── EXCERPT PROVIDED
# Showjumping Bayley



## cockerpoo61 (Jun 24, 2011)

Bayley training for the next Crufts lol


----------



## cockerpoo61 (Jun 24, 2011)

Holly is not amused she might have to do the jumps next and her legs are little!!!


----------



## mary181 (Aug 1, 2012)

Way to go Bailey!Lovely to see what a dog does naturally.


----------



## lady amanda (Nov 26, 2010)

great pics!!! Thanks for sharing! I love the action shot


----------



## emmelg (Mar 4, 2012)

Great pic xx


----------



## JasperBlack (Sep 1, 2012)

Aww fab! Holly's face, classic!!! Can't wait to meet your two poo's x


Sent from my iPhone using Tapatalk


----------



## Toffin (Aug 8, 2012)

Look at the concentration on Bayley's face!

Toffin
x


----------



## JoJo (Mar 2, 2011)

Bayley & Holly you always make me smile .. fab cockapoos


----------



## KCsunshine (Apr 16, 2012)

That is a freat picture! You can see how much Bayley is loving that.


----------



## BeckyP (Mar 21, 2012)

Fantastic pictures! I just love the action shot. Can't wait til Kipper is big enough to do all that stuff.... think my girls would love those hurdle things too, they've been inspired by Jessica Ennis over the summer.


----------



## Muttley Brody (Feb 14, 2012)

Lovely photos. What's the size difference between the 2 of them?


----------



## cockerpoo61 (Jun 24, 2011)

There is quite a big difference in their size but there again they came from different breeders so have different parents.

Bayley is roughly 30 inches long (to his bum not the end of his tail). 24 inches from floor to top of his head.

Holly is roughly 20 inches long (to end of her bum not end of her tail). 18 inches from floor to top of her head.

Holly may be alot smaller but she is definately the boss 

There is only 3 months difference in ages, and they got on from the first day they met, think thats because they are 2 softies


----------
────
── RECORD LIST
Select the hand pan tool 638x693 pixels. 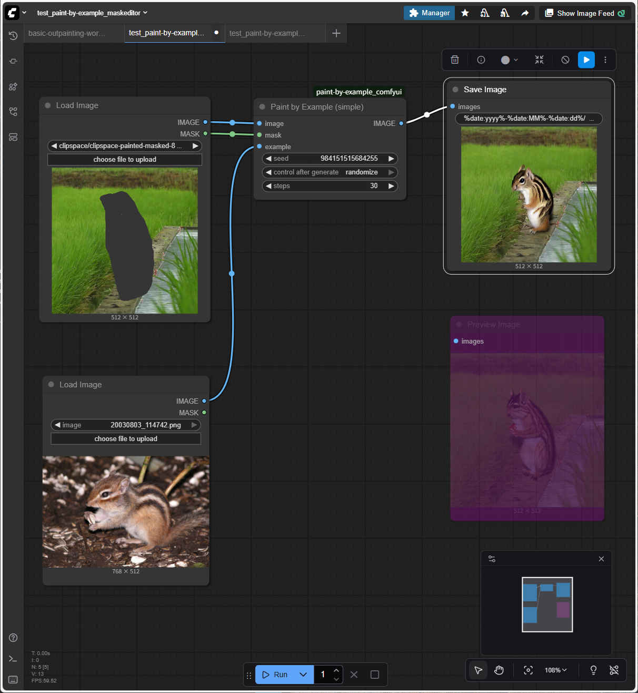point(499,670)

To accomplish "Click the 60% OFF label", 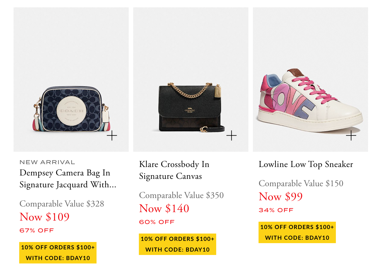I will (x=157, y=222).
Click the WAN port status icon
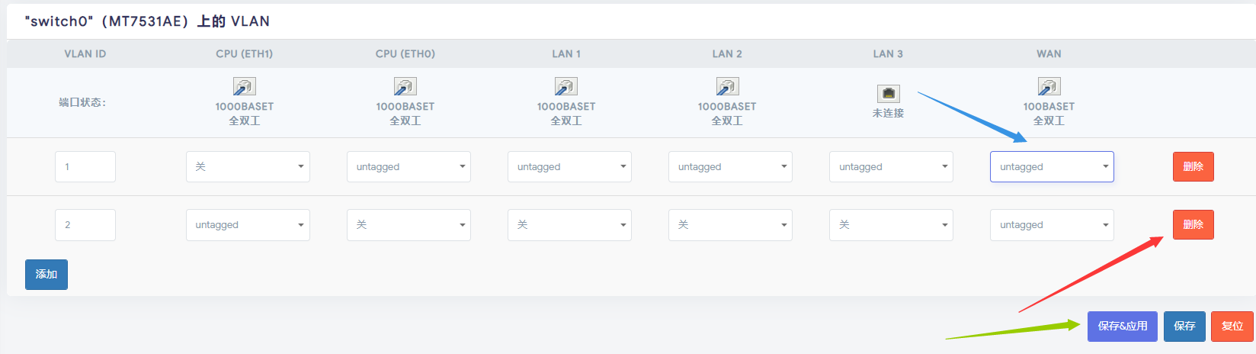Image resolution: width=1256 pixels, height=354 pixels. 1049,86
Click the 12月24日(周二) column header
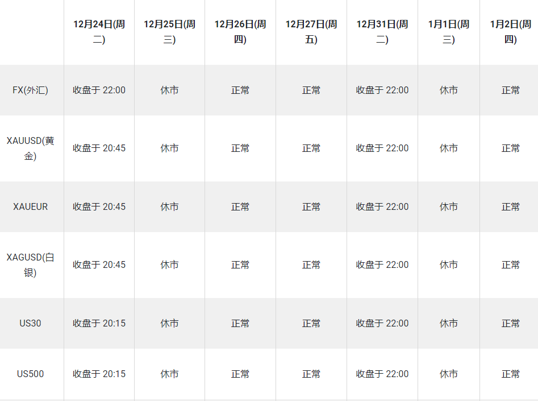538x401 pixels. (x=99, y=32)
────
── RECORD LIST
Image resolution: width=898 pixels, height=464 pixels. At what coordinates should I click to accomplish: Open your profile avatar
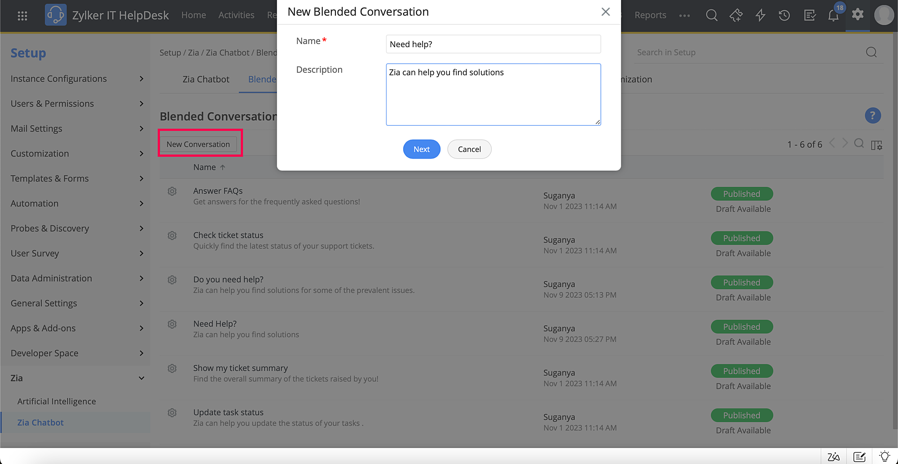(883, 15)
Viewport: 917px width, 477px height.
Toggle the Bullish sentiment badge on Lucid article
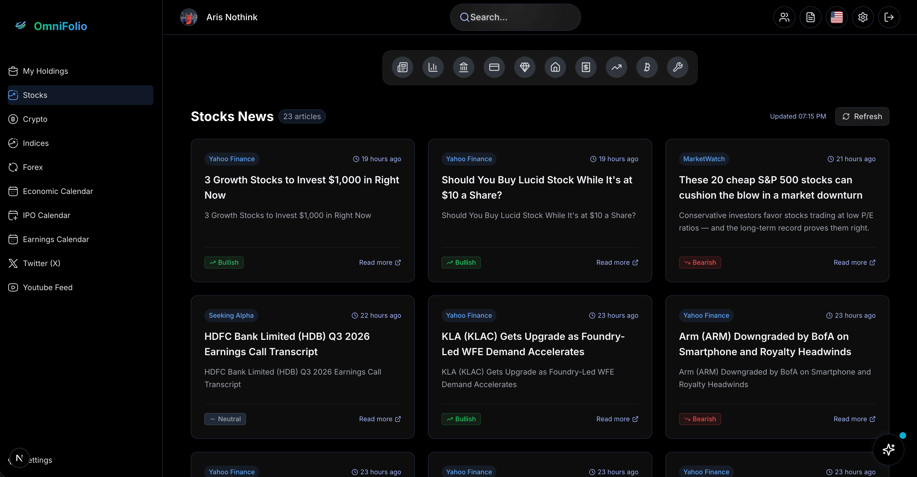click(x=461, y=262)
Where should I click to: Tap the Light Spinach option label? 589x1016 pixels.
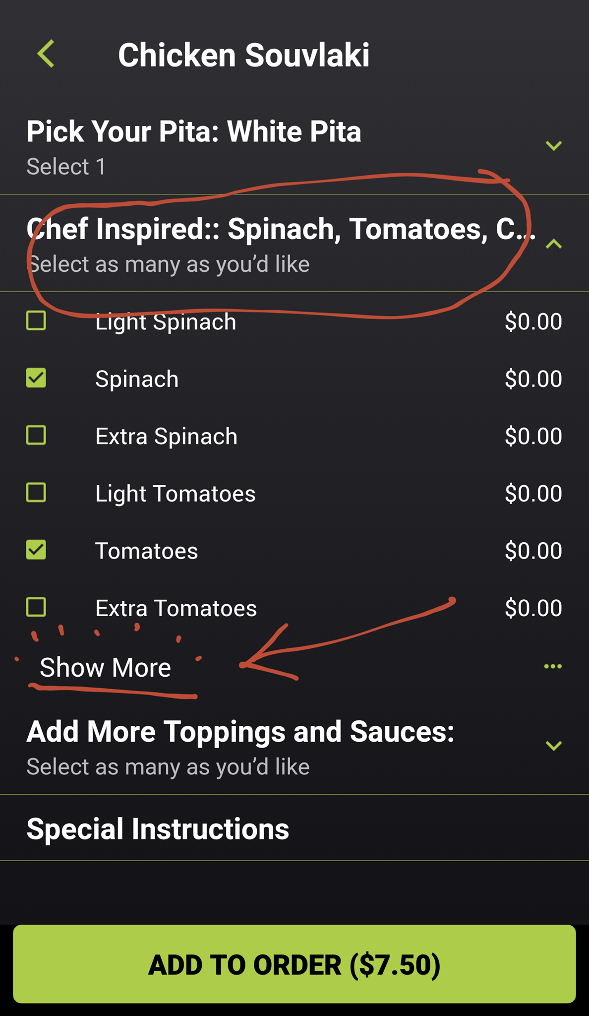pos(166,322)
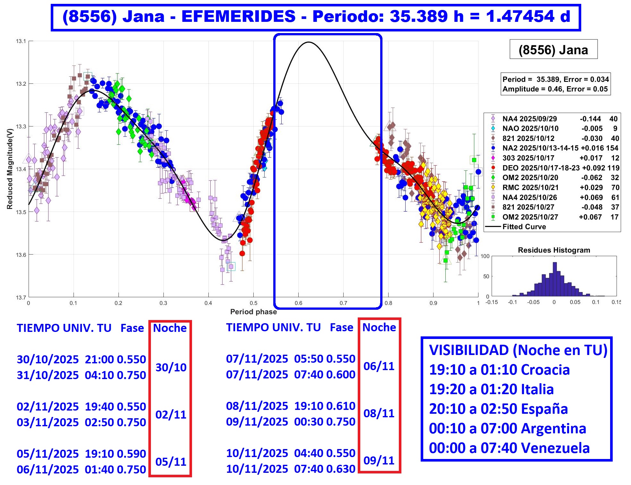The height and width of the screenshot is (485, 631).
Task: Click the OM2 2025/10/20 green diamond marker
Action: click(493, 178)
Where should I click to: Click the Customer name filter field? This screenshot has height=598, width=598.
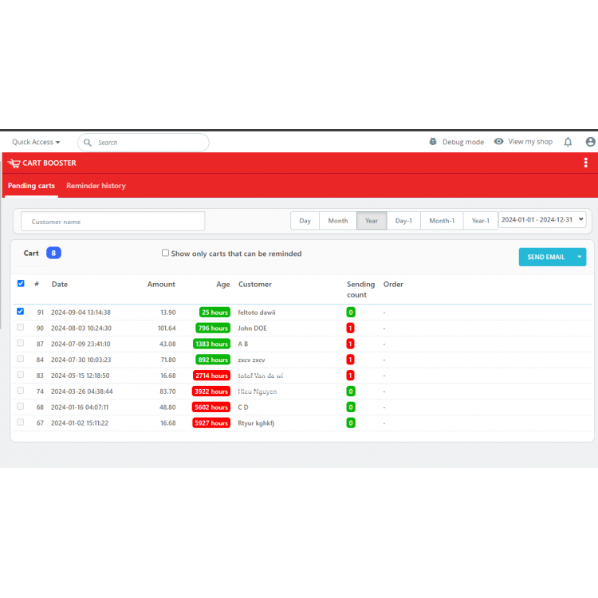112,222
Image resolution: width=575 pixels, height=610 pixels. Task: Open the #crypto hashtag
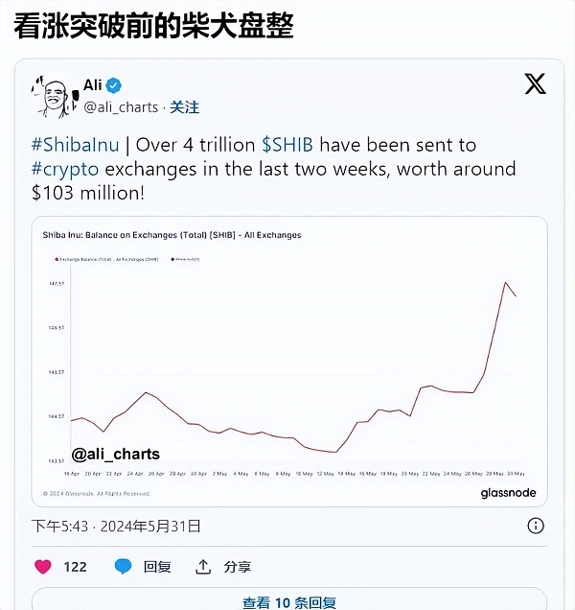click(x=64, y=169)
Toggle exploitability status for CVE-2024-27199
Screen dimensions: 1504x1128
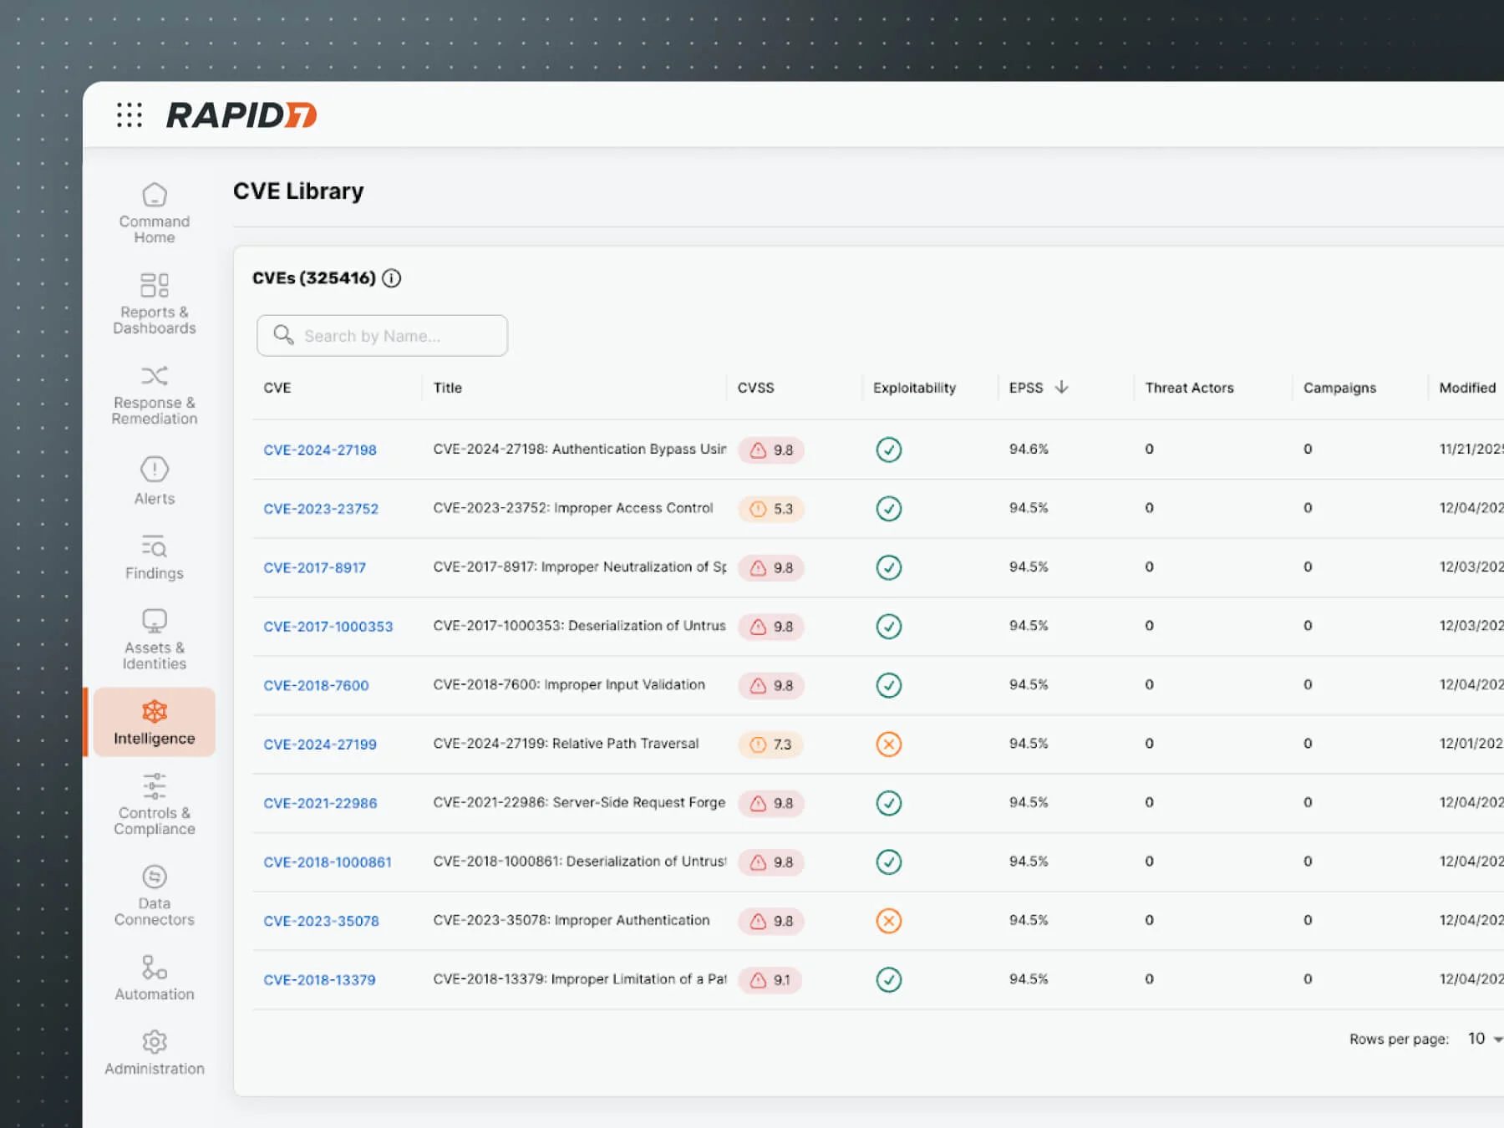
────
(REQUIRED ACTIONS):
a: Duplicate the part of the forum thread about Bayley's showjumping that runs from "## BeckyP (Mar" down to "the 2 of them?", word for word.
b: Write out the rows exactly, everything from the line containing "Image resolution: width=898" down to the line containing "Screen dimensions: 1504x1128", including both of those lines. Leave the pictures out.

(EXPECTED ANSWERS):
a:
## BeckyP (Mar 21, 2012)

Fantastic pictures! I just love the action shot. Can't wait til Kipper is big enough to do all that stuff.... think my girls would love those hurdle things too, they've been inspired by Jessica Ennis over the summer.


----------



## Muttley Brody (Feb 14, 2012)

Lovely photos. What's the size difference between the 2 of them?

b:
Image resolution: width=898 pixels, height=464 pixels. At what coordinates should I click to accomplish: Open your profile avatar
(883, 15)
Viewport: 917px width, 477px height.
Toggle the Bullish sentiment badge on Lucid article
click(x=461, y=262)
Where should I click to: Tap the Light Spinach option label? 589x1016 pixels.
pos(166,322)
The height and width of the screenshot is (485, 631).
Task: Click the OM2 2025/10/20 green diamond marker
Action: click(493, 178)
Where should I click to: Click the Customer name filter field? This screenshot has height=598, width=598.
112,222
Image resolution: width=575 pixels, height=610 pixels. Task: Open the #crypto hashtag
click(x=64, y=169)
Toggle exploitability status for CVE-2024-27199
Screen dimensions: 1504x1128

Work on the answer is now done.